### THE TASKS
a. In the text on music hall landladies, what did the Christmas feast shared by Vesta Tilley and Dan Leno turn into?
b. Write the next passage of the text on music hall landladies, following on from its final sentence.

The Kebbles
The nature of music hall life meant that the theatrical landlady was a figure looming large in the lives of performers. When lodgings were found, the artistes were dependent on the landlady for food and comfort. As early as 1864 a writer in the Newry Telegraph tells us the British landlady nourishes a general spite against mankind and that she reminds her lodgers of the soft settees they have left at home by the painful contrast of a few flinty chairs and a horse-hair sofa, on which to snatch an interval of slippery repose. The landlady was often portrayed as ruling with a rod of iron, out to make as much money as possible by providing as little as possible. However, an article in the Manchester Courier in 1887, paints a much more glowing picture in which the landlady ‘obliges’ in different ways. She prepares late suppers, provides newspapers which might have ‘notices’ in them and could even supply a loaf of bread for the lodger of a less diligent landlady.

Madeline Rossiter
Performers often finished an engagement in one town and travelled to the next on the same evening. The Kebbles write that they will leave Southport on Saturday night and arrive in Edinburgh at seven the next morning. They add they are staying with Mrs Shaw. Annie Laurie, a refined comedienne and dancer, travels from Leicester to Middlesbrough and writes to Mrs Nicolson that she will arrive on the Sunday night about ten. She apologises for not having ‘wrote’ sooner. Madeline Rossiter thanks Mrs Brown in Cardiff for sending on a handkerchief and sends ‘best love’. These performers seem to know their landladies and feel comfortable with them.

Annie Laurie
There is a story of an artiste providing a landlady with eight sausages to be cooked but only six appeared at the table. The landlady boldly stated sausages do shrink so in cooking. Vesta Tilley tells of lodging in Manchester over the Christmas period in the same house as Dan Leno and his family. They were both very young and were looking forward to the Christmas Day feast provided by their families but cooked by the landlady. The meal was to be on the table by six o’clock at the latest so that they could return to the theatre for the third and last show. When they arrived for the turkey and plum pudding they found the landlady and her husband had been celebrating enthusiastically and had forgotten to cook the dinner. The Christmas feast descended into tea and boiled eggs.

### RECORDS
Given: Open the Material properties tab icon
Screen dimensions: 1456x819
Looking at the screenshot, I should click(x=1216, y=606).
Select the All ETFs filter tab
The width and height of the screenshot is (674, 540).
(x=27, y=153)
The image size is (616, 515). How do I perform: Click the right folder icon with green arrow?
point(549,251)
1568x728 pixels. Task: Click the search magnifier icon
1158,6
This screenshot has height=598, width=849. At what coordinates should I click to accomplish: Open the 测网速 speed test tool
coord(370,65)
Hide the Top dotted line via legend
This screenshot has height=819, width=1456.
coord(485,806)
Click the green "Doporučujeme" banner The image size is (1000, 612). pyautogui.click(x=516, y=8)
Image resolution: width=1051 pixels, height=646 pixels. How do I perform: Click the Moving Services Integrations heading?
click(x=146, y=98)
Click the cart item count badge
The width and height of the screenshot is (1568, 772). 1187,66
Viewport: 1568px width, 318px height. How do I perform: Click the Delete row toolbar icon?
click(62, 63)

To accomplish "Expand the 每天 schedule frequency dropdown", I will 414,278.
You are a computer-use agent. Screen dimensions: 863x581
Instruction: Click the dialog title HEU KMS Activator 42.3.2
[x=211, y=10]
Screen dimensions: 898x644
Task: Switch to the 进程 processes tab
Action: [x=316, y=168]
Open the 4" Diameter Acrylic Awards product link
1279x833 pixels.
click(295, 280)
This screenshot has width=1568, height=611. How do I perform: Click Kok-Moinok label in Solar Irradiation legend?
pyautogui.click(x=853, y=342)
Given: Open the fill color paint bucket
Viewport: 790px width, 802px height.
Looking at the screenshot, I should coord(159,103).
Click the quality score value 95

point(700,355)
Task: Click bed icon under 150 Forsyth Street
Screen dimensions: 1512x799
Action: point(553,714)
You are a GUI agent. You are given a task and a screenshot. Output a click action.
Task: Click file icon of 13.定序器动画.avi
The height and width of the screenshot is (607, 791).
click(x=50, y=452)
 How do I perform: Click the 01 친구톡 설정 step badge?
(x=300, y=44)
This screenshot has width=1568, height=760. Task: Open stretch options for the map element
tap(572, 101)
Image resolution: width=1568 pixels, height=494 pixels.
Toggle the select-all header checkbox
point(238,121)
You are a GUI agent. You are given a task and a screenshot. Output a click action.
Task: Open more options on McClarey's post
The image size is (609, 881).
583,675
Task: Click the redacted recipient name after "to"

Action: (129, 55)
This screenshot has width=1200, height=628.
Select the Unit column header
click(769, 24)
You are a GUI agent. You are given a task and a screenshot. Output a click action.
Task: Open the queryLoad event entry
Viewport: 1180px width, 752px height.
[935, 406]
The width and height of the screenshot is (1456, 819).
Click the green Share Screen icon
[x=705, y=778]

### THE RESPONSES
a. Tea and boiled eggs.

b.
Vesta Tilley
In 1887 Alexina Anderson was appearing in Robinson Crusoe in Leeds and was charged with assaulting her landlady, Mrs Wilcock. The defendant asked her landlady for some hot water and some unfriendly words passed between them with the pantomime star applying a forceful epithet to Mrs Wilcock. Miss Anderson was said to have struck her three times with a portion of fishing rod and was found guilty with a fine of ten shillings. In 1895 in Blackburn Mrs Hyland, a landlady, was summoned for using abusive language. Miss Doris, a cast member from the pantomime Babes in the Wood, was lodging opposite Mrs Hyland but visited other cast members at Mrs H’s house. The landlady was asked to serve a cup of coffee but Mrs Hyland brandished a poker and threatened to brain the lady if she didn’t leave the house. The police were called and she locked the officer and the others in a room together. Mrs Hyland was fined five shillings and costs.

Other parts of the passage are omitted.